足利義満によって両勢力の和平がはかられて合一が実現した。
九州では、九州探題の今川了俊とそれに従軍する大内氏ら北朝方と、
南朝方の菊池氏・少弐氏らが争っていたが和睦した。
筑前国は再び少弐氏が領するようになったので、原田・波多江・小金丸ら諸氏も少弐氏の麾下となった。

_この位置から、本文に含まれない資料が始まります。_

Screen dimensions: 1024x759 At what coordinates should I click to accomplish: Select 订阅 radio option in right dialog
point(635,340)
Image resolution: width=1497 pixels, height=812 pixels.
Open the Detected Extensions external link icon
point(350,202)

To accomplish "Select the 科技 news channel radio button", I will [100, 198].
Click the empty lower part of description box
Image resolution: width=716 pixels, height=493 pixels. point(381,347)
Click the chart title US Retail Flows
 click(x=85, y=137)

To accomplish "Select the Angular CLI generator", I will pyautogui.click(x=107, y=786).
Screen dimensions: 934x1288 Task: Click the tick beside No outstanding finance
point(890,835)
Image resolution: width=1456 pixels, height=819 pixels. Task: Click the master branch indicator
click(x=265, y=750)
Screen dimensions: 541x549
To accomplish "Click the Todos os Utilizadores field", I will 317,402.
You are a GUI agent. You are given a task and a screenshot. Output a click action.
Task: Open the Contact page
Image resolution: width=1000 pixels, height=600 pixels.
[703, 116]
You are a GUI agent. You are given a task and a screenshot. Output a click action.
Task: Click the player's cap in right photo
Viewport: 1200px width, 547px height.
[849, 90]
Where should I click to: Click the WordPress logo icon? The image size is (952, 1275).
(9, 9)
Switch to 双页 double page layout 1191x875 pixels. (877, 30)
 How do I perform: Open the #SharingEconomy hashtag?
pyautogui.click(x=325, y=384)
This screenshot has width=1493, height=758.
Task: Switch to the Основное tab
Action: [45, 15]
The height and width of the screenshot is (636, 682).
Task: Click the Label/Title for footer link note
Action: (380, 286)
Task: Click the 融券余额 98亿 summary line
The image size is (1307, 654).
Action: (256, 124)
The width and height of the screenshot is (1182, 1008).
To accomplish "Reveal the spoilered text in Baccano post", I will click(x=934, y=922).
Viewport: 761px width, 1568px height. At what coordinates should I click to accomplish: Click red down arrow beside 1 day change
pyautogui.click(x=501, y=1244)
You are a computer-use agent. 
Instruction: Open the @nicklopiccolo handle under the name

今川了俊に代わって九州探題には渋川満頼が着任したが、少弐氏・菊池氏らがこれに対抗したので、
この討伐の幕命を受けたことを機に、周防国・大内氏の九州経略がはじまる。
ここからは少弐氏・大友氏・菊池氏ら九州武将と大内氏の激戦の時代を迎え、
怡土郡二丈岳麓においても、両勢1万の激突が展開された。
この戦いでは、主将・大内盛見が志摩郡の士・牟田孫右衛門に討ち取られて戦死。
その後、二丈岳における敗戦から勢力を回復させた大内氏は、
少弐氏らを討ち破って対馬に後退させると、筑前・肥前の敵対勢力を帰属させた。
原田氏をはじめ糸島地域の武士層のほとんどが大内氏の麾下についたと思われる。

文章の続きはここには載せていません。